NAR employs a "next-neighbor prediction" method that begins with an initial token and decodes subsequent tokens based on their proximity, using Manhattan distance to determine decoding order. This method supports parallel prediction of adjacent tokens, significantly reducing the number of model forward steps required for image and video generation tasks. A set of dimension-oriented decoding heads enables this parallelism, each targeting predictions along distinct orthogonal dimensions within spatial-temporal space.
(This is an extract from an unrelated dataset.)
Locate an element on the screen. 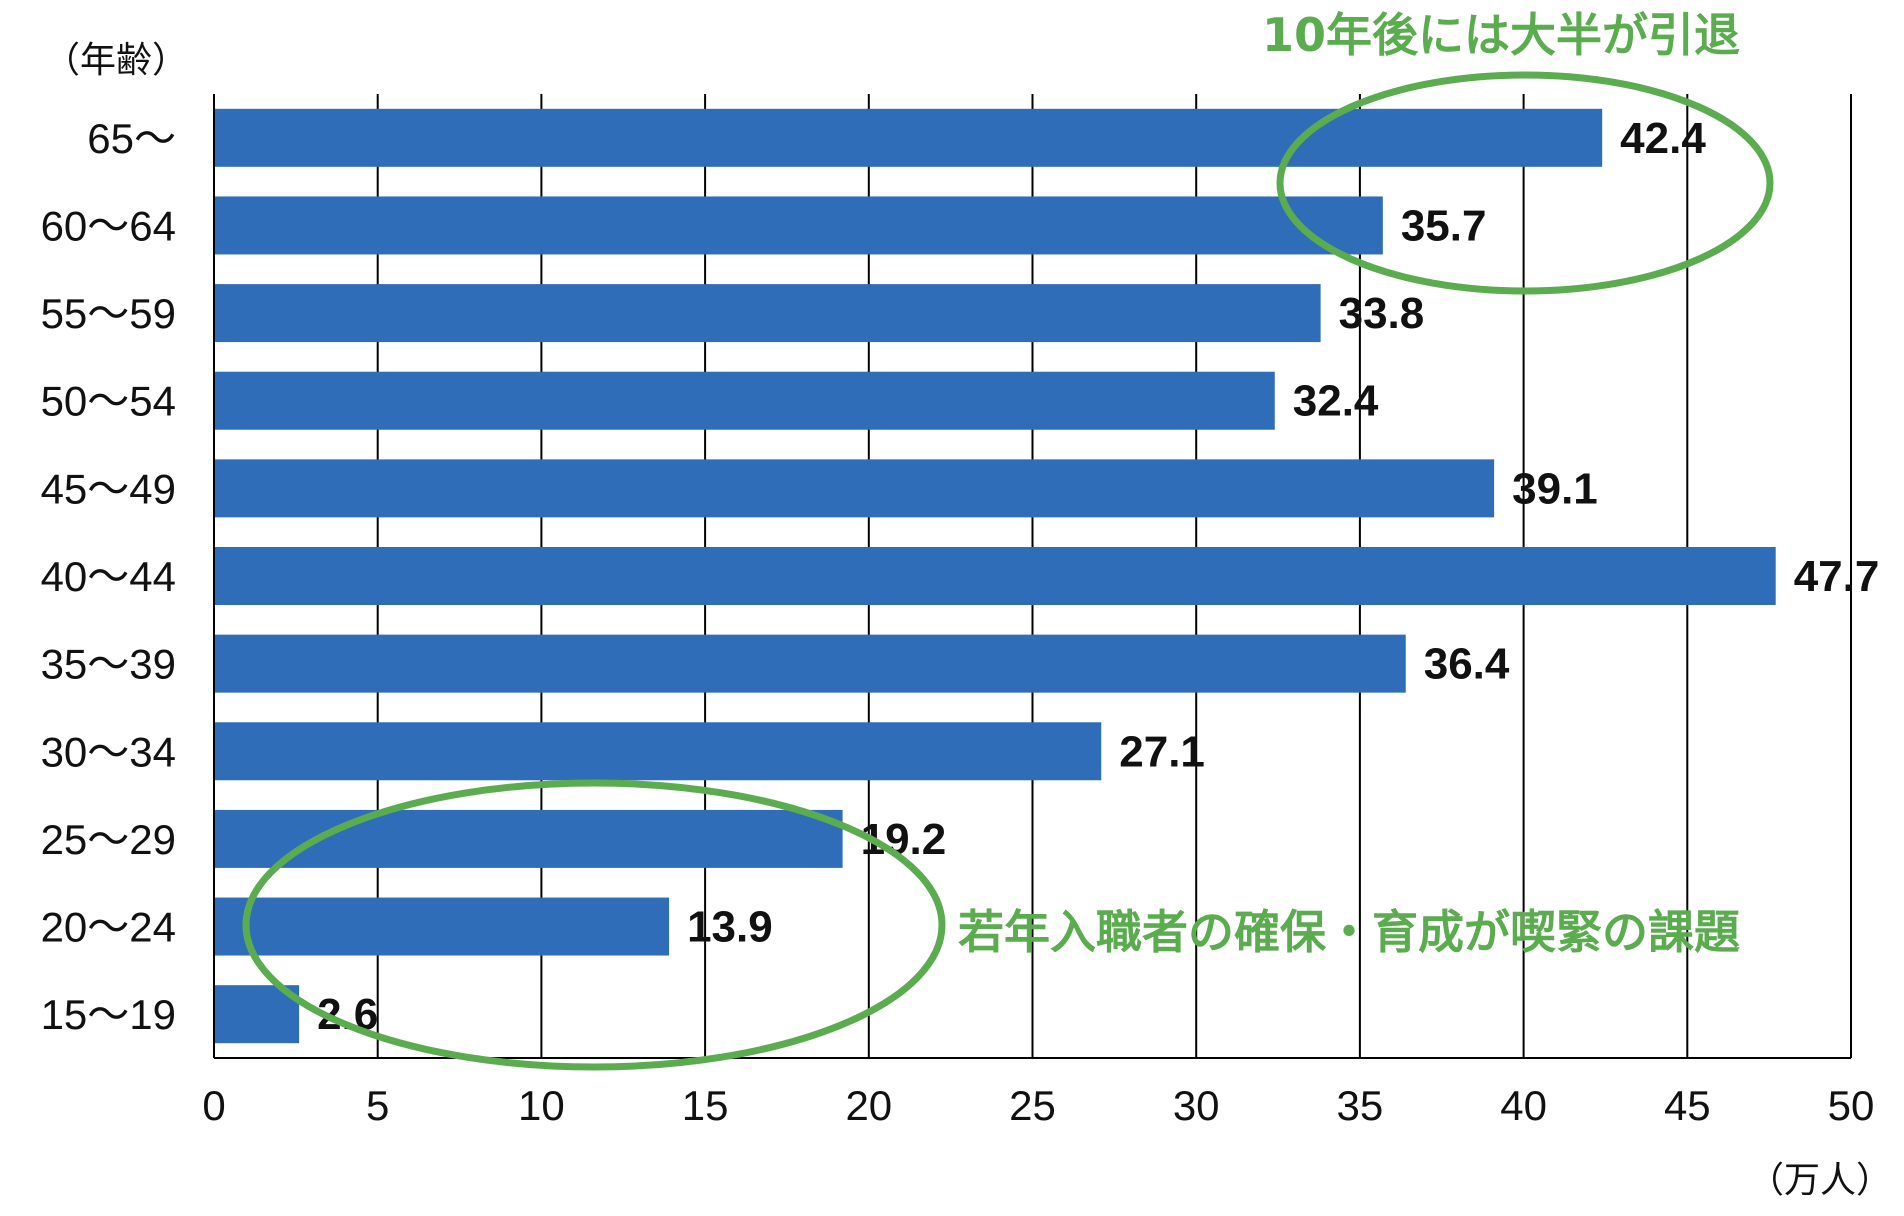 The width and height of the screenshot is (1904, 1216). x-tick-labels: 0 5 10 15 20 25 30 35 40 45 50 is located at coordinates (1038, 1106).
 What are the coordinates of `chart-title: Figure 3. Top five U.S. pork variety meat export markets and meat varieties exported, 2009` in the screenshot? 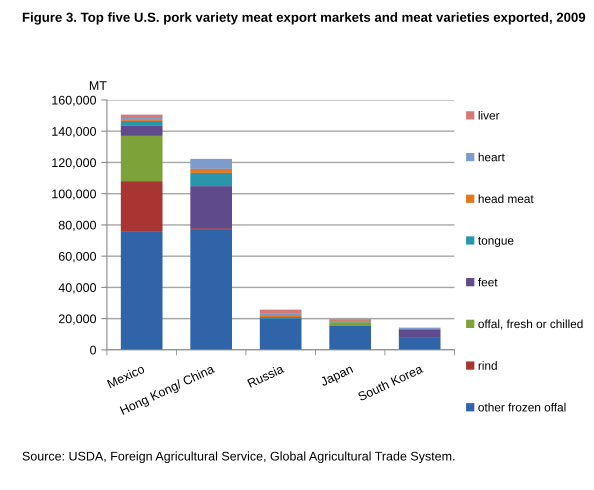 It's located at (304, 18).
Empirical evaluations demonstrate that NAR achieves remarkable improvements in throughput and generation quality. On datasets like ImageNet and UCF-101, NAR exhibits a throughput improvement by factors of 2.4 and 8.6 respectively, while producing better FID and FVD scores compared to the established PAR-4X approach. Remarkably, when assessed on the GenEval benchmark for text-to-image generation, NAR with merely 0.8 billion parameters surpasses Chameleon-7B by utilizing just 0.4% of the training data.

The practical and theoretical implications of NAR are profound. This paradigm not only provides a tangible improvement in visual generation efficiency and quality but also introduces a scalable methodology for handling large-scale and high-resolution tasks, adapting to both image and video data contexts seamlessly. The utilization of dimension-oriented decoding heads underscores potential future developments in AI that can further capitalize on the inherent spatial and temporal correlations found within visual data. NAR opens avenues for exploring deeper integration with multimodal networks and enhanced tokenization strategies that could cater to diverse domains beyond conventional visual tasks.

The paper acknowledges limitations such as the need for more advanced visual tokenizers and larger-scale evaluation datasets to further validate the model's potential. These aspects pave the way for future research directions, enabling greater alignment with the state-of-the-art technologies across the landscape of autoregressive and generative modeling.